*** Opening of Page extract ***
I have brought many many kitties home from shelters to foster them, only to have them break down within hours after coming to my home and become desperately ill, even though they were perfectly fine at the shelter just hours before :-( :-(. It is almost as if they were waiting for a safe place to collapse, augh!

As for the purring, small cats will do that to make themselves feel better, depending on the behavior that accompanies it, it doesn't necessarily mean they are happy. It is just as likely they are purring and extremely frightened :-(.

In this same vein, how old is this kitty? The age will tell you a LOT about how to treat the kitty. For example, very young kitties, like babies, are much more likely to have gastrointestinal issues as their GI systems are still forming, while older cats are more likely to get upper respiratory infections when going to a new home. So it would be helpful to tell us his age :-)
*** Close of Page extract ***
*** Opening of Provided information ***
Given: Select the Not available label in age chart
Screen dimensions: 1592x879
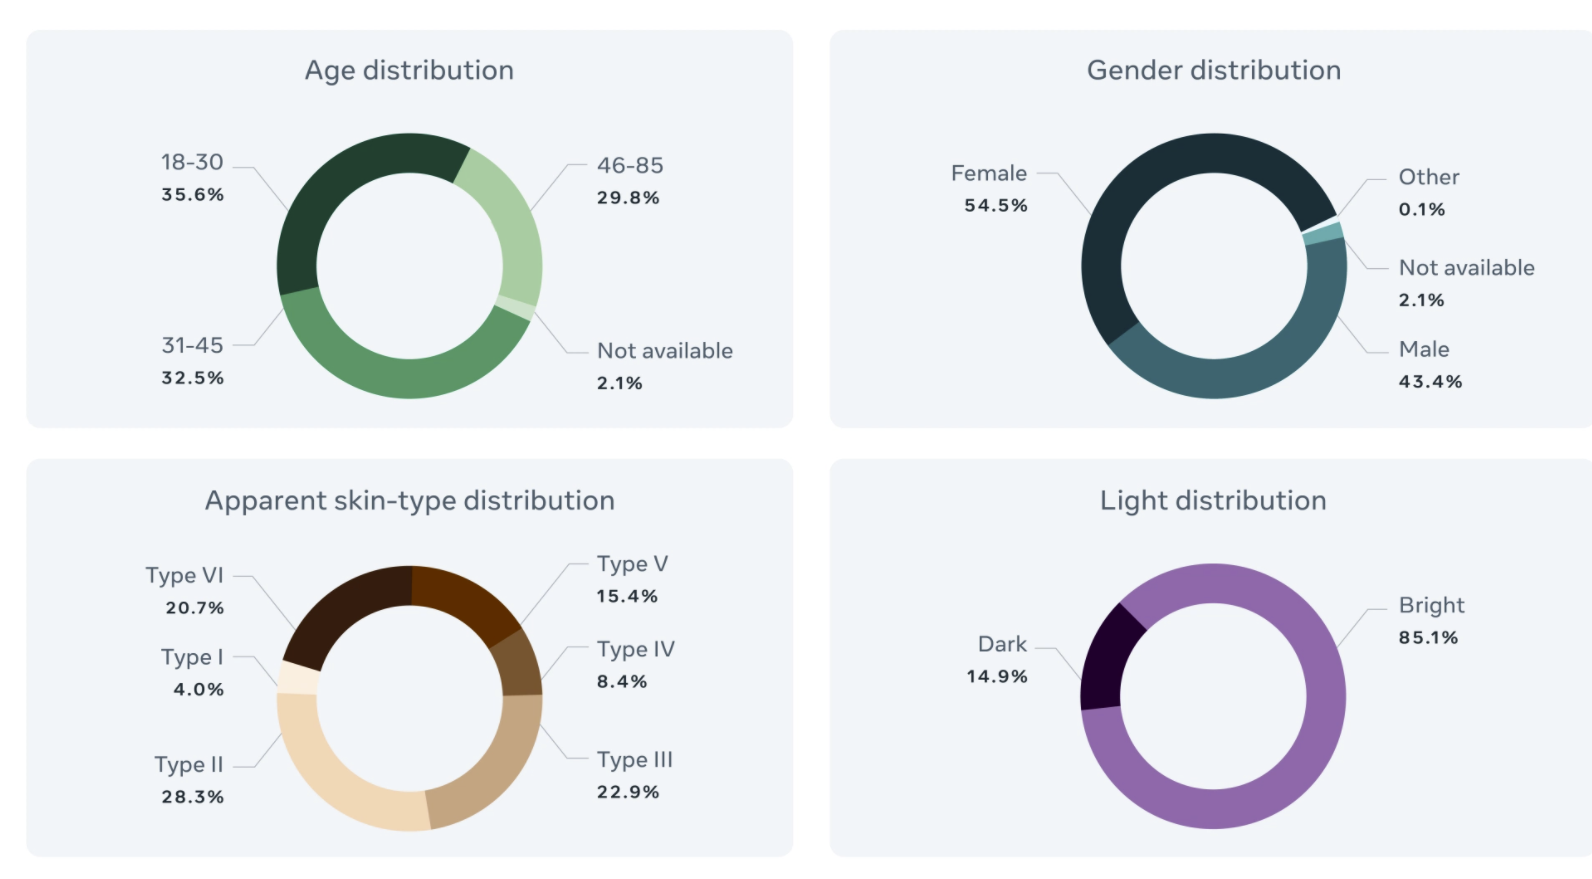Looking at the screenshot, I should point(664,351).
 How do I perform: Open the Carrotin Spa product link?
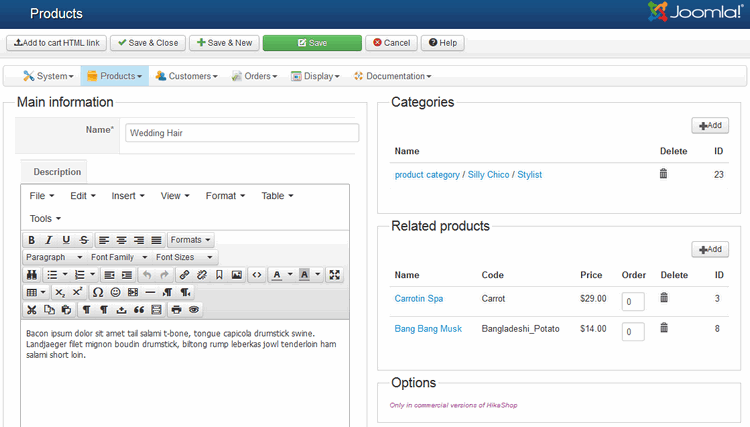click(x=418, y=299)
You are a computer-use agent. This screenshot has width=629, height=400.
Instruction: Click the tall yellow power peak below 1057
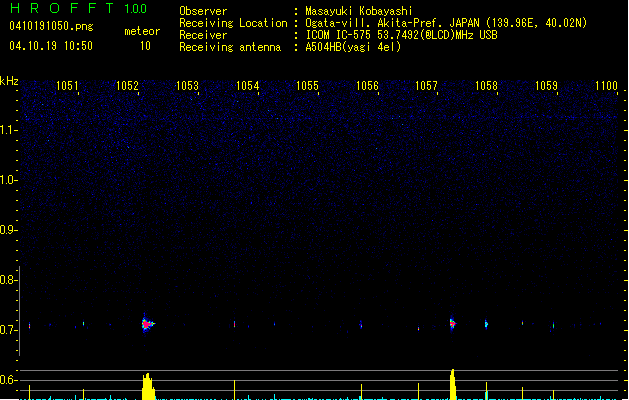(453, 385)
*** Close of Provided information ***
Answer these from the post on fostering shelter kitties.
(a) How soon after coming to the writer's home did many shelter kitties become desperately ill?
(b) According to the post, small cats will purr to do what?
(c) What are older cats more likely to get when going to a new home?

Result of the task:
(a) Within hours.
(b) To make themselves feel better.
(c) Upper respiratory infections.